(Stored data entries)

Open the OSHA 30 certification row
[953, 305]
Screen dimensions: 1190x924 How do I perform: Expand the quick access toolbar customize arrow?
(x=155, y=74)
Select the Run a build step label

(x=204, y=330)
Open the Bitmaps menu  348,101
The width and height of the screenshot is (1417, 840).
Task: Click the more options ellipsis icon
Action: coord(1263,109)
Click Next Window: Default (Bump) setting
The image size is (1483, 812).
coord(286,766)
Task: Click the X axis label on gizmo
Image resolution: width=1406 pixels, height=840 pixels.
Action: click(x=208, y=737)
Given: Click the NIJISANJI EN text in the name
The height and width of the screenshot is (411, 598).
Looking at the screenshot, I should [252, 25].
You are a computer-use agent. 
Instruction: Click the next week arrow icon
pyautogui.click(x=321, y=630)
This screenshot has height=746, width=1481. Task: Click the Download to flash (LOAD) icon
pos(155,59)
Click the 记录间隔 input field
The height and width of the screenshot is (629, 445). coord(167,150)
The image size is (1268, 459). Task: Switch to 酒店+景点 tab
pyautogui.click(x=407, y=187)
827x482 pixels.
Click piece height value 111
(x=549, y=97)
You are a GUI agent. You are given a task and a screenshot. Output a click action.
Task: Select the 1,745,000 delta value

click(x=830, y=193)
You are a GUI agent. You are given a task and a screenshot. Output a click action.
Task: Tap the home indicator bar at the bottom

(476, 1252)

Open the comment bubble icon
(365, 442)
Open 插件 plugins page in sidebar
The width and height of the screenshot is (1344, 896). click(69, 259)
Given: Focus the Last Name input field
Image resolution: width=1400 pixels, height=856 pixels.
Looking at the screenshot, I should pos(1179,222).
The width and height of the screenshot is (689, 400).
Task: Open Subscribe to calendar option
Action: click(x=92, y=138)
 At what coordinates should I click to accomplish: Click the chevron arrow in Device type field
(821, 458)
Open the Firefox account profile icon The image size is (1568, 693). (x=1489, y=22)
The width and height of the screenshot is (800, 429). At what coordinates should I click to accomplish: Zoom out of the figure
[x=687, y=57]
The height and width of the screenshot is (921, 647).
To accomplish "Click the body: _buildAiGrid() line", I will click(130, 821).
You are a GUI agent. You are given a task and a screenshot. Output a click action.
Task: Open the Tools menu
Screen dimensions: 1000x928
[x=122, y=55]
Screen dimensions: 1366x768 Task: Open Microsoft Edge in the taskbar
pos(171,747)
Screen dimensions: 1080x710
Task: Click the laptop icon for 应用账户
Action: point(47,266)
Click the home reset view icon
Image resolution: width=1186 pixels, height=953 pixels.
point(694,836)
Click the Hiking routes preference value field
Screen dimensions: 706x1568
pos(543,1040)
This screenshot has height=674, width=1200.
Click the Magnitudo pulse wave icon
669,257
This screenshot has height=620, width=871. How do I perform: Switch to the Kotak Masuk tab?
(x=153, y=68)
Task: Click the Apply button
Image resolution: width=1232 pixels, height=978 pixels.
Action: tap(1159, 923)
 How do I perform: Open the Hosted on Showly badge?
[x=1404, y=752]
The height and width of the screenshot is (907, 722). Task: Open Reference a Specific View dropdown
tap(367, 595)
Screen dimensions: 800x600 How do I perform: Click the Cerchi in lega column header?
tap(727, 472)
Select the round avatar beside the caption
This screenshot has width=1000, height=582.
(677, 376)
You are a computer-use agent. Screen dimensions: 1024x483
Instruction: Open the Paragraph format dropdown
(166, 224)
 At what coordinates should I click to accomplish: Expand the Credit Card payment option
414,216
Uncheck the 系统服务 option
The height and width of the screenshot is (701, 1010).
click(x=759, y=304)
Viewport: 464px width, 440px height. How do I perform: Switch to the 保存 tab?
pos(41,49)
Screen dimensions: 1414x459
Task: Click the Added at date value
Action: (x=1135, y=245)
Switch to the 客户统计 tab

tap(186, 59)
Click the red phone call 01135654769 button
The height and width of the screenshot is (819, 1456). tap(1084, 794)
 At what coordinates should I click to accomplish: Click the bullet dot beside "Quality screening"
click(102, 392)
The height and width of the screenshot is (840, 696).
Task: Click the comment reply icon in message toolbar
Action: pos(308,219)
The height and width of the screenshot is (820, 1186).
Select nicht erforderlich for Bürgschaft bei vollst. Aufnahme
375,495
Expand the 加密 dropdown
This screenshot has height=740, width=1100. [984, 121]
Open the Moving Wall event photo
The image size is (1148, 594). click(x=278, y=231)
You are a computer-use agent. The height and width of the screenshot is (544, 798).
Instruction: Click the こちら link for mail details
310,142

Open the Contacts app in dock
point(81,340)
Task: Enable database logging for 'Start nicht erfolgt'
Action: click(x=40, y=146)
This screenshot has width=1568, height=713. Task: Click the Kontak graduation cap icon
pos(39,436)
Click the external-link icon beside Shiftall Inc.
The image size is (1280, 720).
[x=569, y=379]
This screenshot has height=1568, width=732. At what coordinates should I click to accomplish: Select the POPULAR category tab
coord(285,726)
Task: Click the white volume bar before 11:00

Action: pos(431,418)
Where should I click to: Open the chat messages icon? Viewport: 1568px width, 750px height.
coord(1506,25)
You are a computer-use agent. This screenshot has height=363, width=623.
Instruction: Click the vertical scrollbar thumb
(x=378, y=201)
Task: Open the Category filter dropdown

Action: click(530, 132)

→ TASK DETAILS: The data above needs to be retyped in full, exactly as given.

→ ANSWER SECTION:
Open the OSHA 30 certification row
[953, 305]
Screen dimensions: 1190x924 How do I perform: Expand the quick access toolbar customize arrow?
(x=155, y=74)
Select the Run a build step label

(x=204, y=330)
Open the Bitmaps menu  348,101
The width and height of the screenshot is (1417, 840).
Task: Click the more options ellipsis icon
Action: coord(1263,109)
Click Next Window: Default (Bump) setting
The image size is (1483, 812).
coord(286,766)
Task: Click the X axis label on gizmo
Image resolution: width=1406 pixels, height=840 pixels.
Action: click(x=208, y=737)
Given: Click the NIJISANJI EN text in the name
The height and width of the screenshot is (411, 598).
Looking at the screenshot, I should [252, 25].
You are a computer-use agent. 
Instruction: Click the next week arrow icon
pyautogui.click(x=321, y=630)
This screenshot has height=746, width=1481. Task: Click the Download to flash (LOAD) icon
pos(155,59)
Click the 记录间隔 input field
The height and width of the screenshot is (629, 445). coord(167,150)
The image size is (1268, 459). Task: Switch to 酒店+景点 tab
pyautogui.click(x=407, y=187)
827x482 pixels.
Click piece height value 111
(x=549, y=97)
You are a GUI agent. You are given a task and a screenshot. Output a click action.
Task: Select the 1,745,000 delta value

click(x=830, y=193)
You are a GUI agent. You are given a task and a screenshot. Output a click action.
Task: Tap the home indicator bar at the bottom

(476, 1252)

Open the comment bubble icon
(365, 442)
Open 插件 plugins page in sidebar
The width and height of the screenshot is (1344, 896). click(69, 259)
Given: Focus the Last Name input field
Image resolution: width=1400 pixels, height=856 pixels.
Looking at the screenshot, I should pos(1179,222).
The width and height of the screenshot is (689, 400).
Task: Open Subscribe to calendar option
Action: click(x=92, y=138)
 At what coordinates should I click to accomplish: Click the chevron arrow in Device type field
(821, 458)
Open the Firefox account profile icon The image size is (1568, 693). (x=1489, y=22)
The width and height of the screenshot is (800, 429). At what coordinates should I click to accomplish: Zoom out of the figure
[x=687, y=57]
The height and width of the screenshot is (921, 647).
To accomplish "Click the body: _buildAiGrid() line", I will click(130, 821).
You are a GUI agent. You are given a task and a screenshot. Output a click action.
Task: Open the Tools menu
Screen dimensions: 1000x928
[x=122, y=55]
Screen dimensions: 1366x768 Task: Open Microsoft Edge in the taskbar
pos(171,747)
Screen dimensions: 1080x710
Task: Click the laptop icon for 应用账户
Action: point(47,266)
Click the home reset view icon
Image resolution: width=1186 pixels, height=953 pixels.
point(694,836)
Click the Hiking routes preference value field
Screen dimensions: 706x1568
pos(543,1040)
This screenshot has height=674, width=1200.
Click the Magnitudo pulse wave icon
669,257
This screenshot has height=620, width=871. How do I perform: Switch to the Kotak Masuk tab?
(x=153, y=68)
Task: Click the Apply button
Image resolution: width=1232 pixels, height=978 pixels.
Action: tap(1159, 923)
 How do I perform: Open the Hosted on Showly badge?
[x=1404, y=752]
The height and width of the screenshot is (907, 722). Task: Open Reference a Specific View dropdown
tap(367, 595)
Screen dimensions: 800x600 How do I perform: Click the Cerchi in lega column header?
tap(727, 472)
Select the round avatar beside the caption
This screenshot has width=1000, height=582.
(677, 376)
You are a computer-use agent. Screen dimensions: 1024x483
Instruction: Open the Paragraph format dropdown
(166, 224)
 At what coordinates should I click to accomplish: Expand the Credit Card payment option
414,216
Uncheck the 系统服务 option
The height and width of the screenshot is (701, 1010).
click(x=759, y=304)
Viewport: 464px width, 440px height. How do I perform: Switch to the 保存 tab?
pos(41,49)
Screen dimensions: 1414x459
Task: Click the Added at date value
Action: (x=1135, y=245)
Switch to the 客户统计 tab

tap(186, 59)
Click the red phone call 01135654769 button
The height and width of the screenshot is (819, 1456). tap(1084, 794)
 At what coordinates should I click to accomplish: Click the bullet dot beside "Quality screening"
click(102, 392)
The height and width of the screenshot is (840, 696).
Task: Click the comment reply icon in message toolbar
Action: pos(308,219)
The height and width of the screenshot is (820, 1186).
Select nicht erforderlich for Bürgschaft bei vollst. Aufnahme
375,495
Expand the 加密 dropdown
This screenshot has height=740, width=1100. [984, 121]
Open the Moving Wall event photo
The image size is (1148, 594). click(x=278, y=231)
You are a computer-use agent. The height and width of the screenshot is (544, 798).
Instruction: Click the こちら link for mail details
310,142

Open the Contacts app in dock
point(81,340)
Task: Enable database logging for 'Start nicht erfolgt'
Action: click(x=40, y=146)
This screenshot has width=1568, height=713. Task: Click the Kontak graduation cap icon
pos(39,436)
Click the external-link icon beside Shiftall Inc.
The image size is (1280, 720).
[x=569, y=379]
This screenshot has height=1568, width=732. At what coordinates should I click to accomplish: Select the POPULAR category tab
coord(285,726)
Task: Click the white volume bar before 11:00

Action: pos(431,418)
Where should I click to: Open the chat messages icon? Viewport: 1568px width, 750px height.
coord(1506,25)
You are a computer-use agent. This screenshot has height=363, width=623.
Instruction: Click the vertical scrollbar thumb
(x=378, y=201)
Task: Open the Category filter dropdown

Action: click(530, 132)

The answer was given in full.